Rory's been told that she is one of the "third-generation bastards surely on the road to whoredom". But she's determined to prove the county and her own family wrong. Brash, sassy, vulnerable, wise, and terrified, she struggles with her mother's habit of trusting the wrong men, and the mixed blessing of being too smart for her own good. From diary entries, social workers' reports, half-recalled memories, arrest records, family lore, Supreme Court opinions, and her grandmother's letters, Rory crafts a devastating collage that shows us her world, even as she searches for the way out of it.
Tupelo Hassman's Girlchild is a heart-stopping and original debut.
©2012 Tupelo Hassman. (P)2012 Tantor
"This debut possesses powerful writing and unflinching clarity." (Publishers Weekly)
Elderly (1932), retired university professor, degrees in engineering and economics.
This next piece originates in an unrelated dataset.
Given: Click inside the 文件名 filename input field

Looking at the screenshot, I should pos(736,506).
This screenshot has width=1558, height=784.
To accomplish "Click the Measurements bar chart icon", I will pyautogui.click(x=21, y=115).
The subject is repugnant. Just to know that children are subjected to such depths of physical and emotional pain and turmoil creates a lethal level of anger and fury within us. However, the descriptions of the inner life of this girlchild can give us the impetus to confront this cycle of children giving birth to children.
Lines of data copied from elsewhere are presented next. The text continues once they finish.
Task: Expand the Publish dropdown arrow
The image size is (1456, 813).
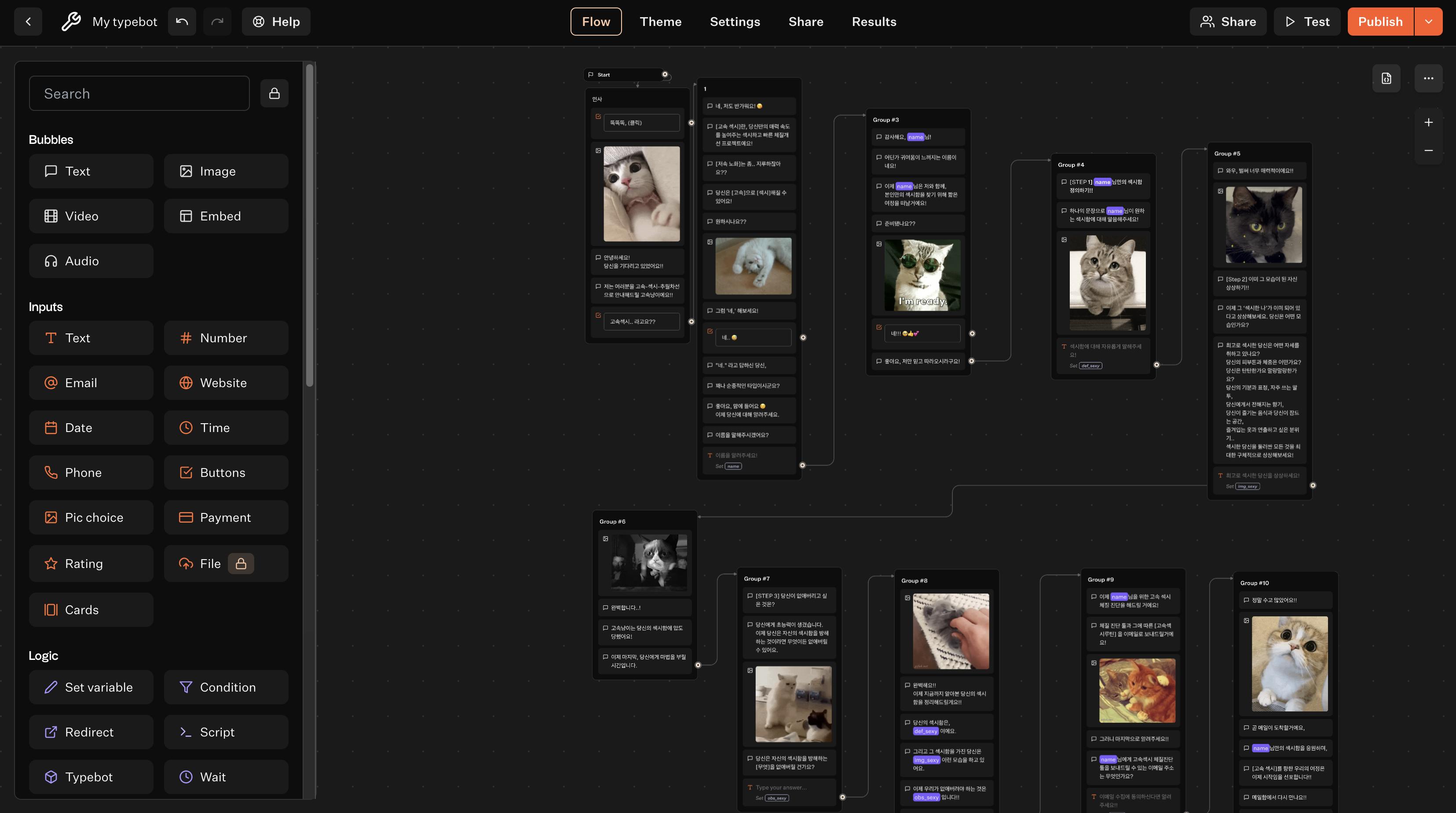Action: tap(1428, 22)
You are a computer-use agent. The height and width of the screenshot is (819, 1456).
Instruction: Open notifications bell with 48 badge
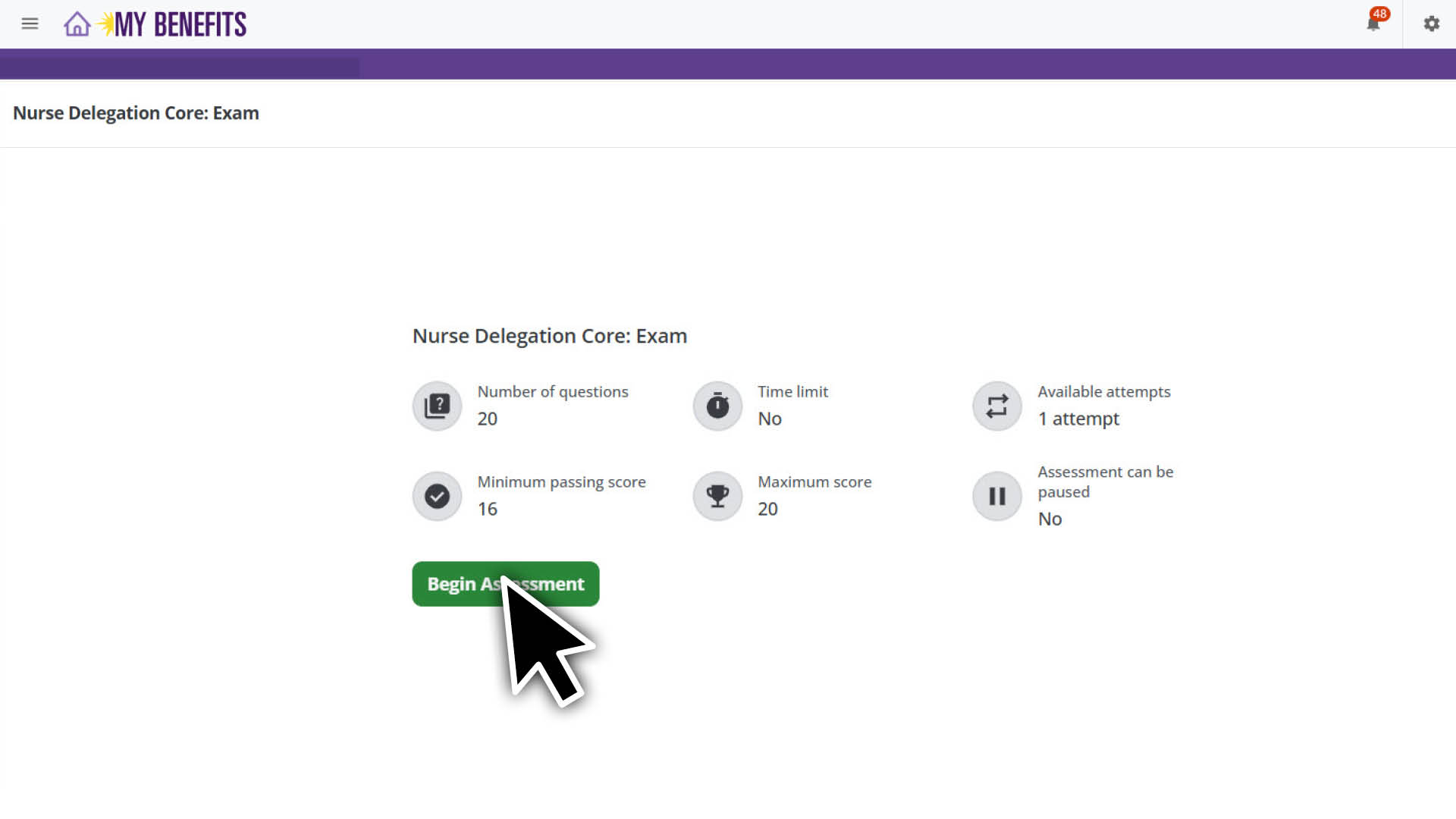point(1373,24)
At an individual level, from where comes the inner voice within some children that says there is a better way to live and drives the determination to pursue it. In Hassman’s book, Rory Dawn Hendrix hears this voice. She is the child of an unknown father and her 15 year-old mother, who was the child of a 13 year-old mother by an unknown father. In too many cases, the father and/or lover of the mother is the father of the new girlchild.
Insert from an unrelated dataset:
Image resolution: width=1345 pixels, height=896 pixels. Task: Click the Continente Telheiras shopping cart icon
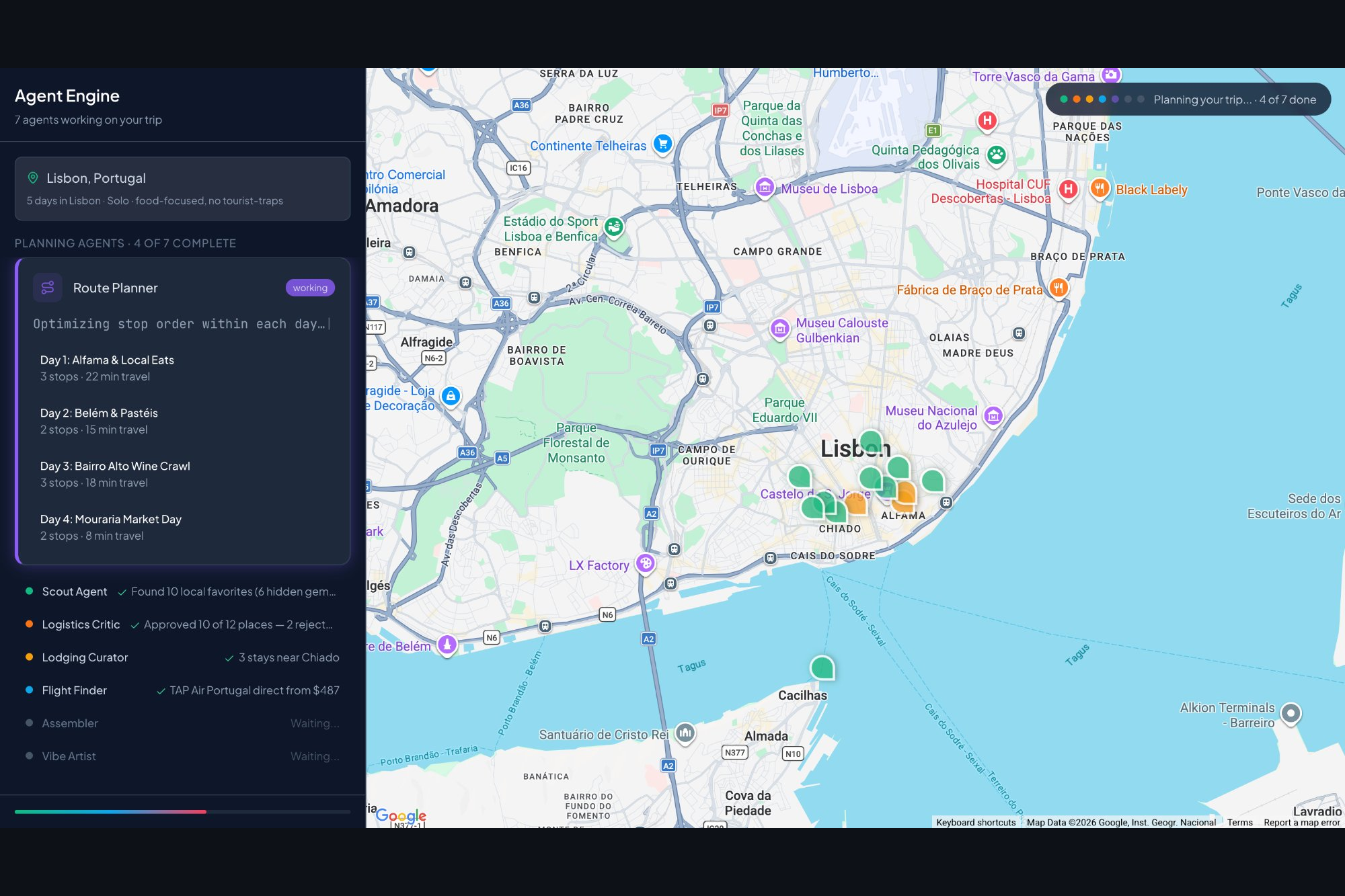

Rory’s inner voice comes from an old, tattered Girl Scout Manual. She knows that other girls do not live like she does. Books impact lives. There are other factors that reinforce her resolve. She has three older brothers who broke away from the life of booze, gambling and petty crime. She has a librarian and a couple of teachers who recognize her high level of intelligence. She has a grandmother who protects and cares for her during her early childhood. The owner of the bar where her mother works is a decent guy who tries to protect her.
As a retired university professor, I came to know some of these young people who were survivors who heard this inner voice and succeeded. This is an interesting book. I recommend it.
I was attracted to this book thinking it would be funny but I assure you it is not. I also admit that I didn't finish the book, but I didn't because it just got too depressing for me to listen to anymore, not because it wasn't well written or a great story. I found the author's writing style to be pure genius and had the story been a bit lighter, I would have LOVED it.The author actually reads the book too and is good but her tone and style gets monotonous after awhile, adding to the unrelenting depressing quality of the book.
I liked this book and wasn't ready for it to end. Tupelo Hassman does a good job of narrating her own book. She gave life to the characters.
I could not finish this book. The story is so difficult to hear because of the repeated and increasingly graphic descriptions of her abuse. I know it's an important subject, but for me, this was just too hard to hear in this detail.
Not for me, but I'm sure it would be for many others.